False Pride vs
When I was drunk all the time or whacked on this drug or combination of alcohol and any assortment of drugs you couldn’t tell me anything – I knew it all. It was like that time in our lives between about age 16-17 through approximately 30 years of age – you remember, you knew everything and your parents were, well, let’s say nowhere near as wise as you. Then you woke one morning, you were past age 30 to realize that maybe, perhaps your parents were maybe, possibly, perhaps a little wiser, a little smarter? Yeah, I believe most of us have this type of experience, maybe it was just me.
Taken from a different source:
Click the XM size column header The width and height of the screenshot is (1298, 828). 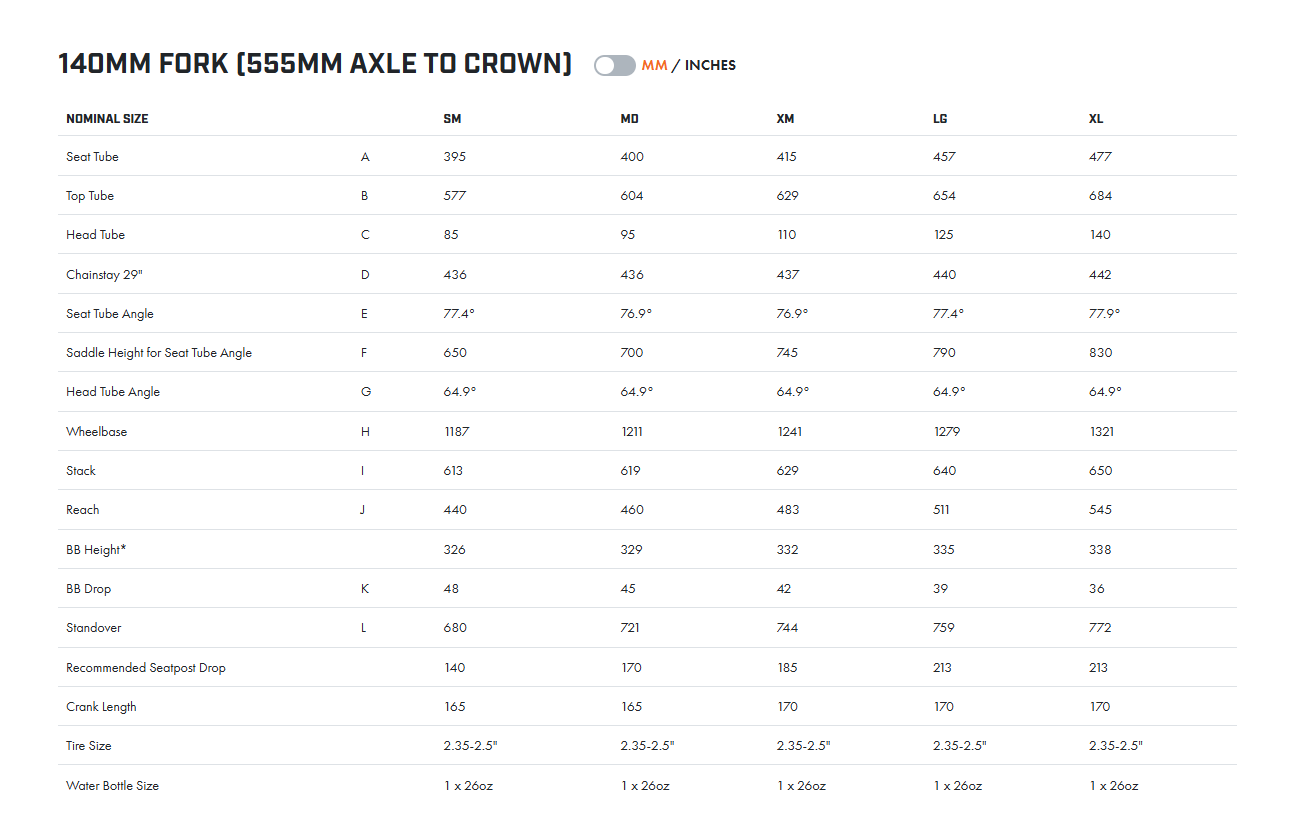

This is what it was like when I was drinking, except I was way smarter than the collective knowledge of everyone in the room! You know, false pride running the show. There was something else going on that was brought to my attention after I sobered up.
I have gone through life being told “you’re too sensitive” or “you take things too seriously”. Perhaps. The older I get it seems I hear this less and less but it doesn’t remove the sting of being told over and over you’re an outsider, you’re different, you’re somehow, not like the others but not necessarily in a good way. A driving force to build a massive ego (false pride)? Perhaps.
What it appears to be now is a sense of loss. An attempt to cover up for shortcomings, lack of formal education or a busted family life. 90% of my life, to this day, outside of the home my wife and I have made, my immediate family is distant and splintered no real roots or connection.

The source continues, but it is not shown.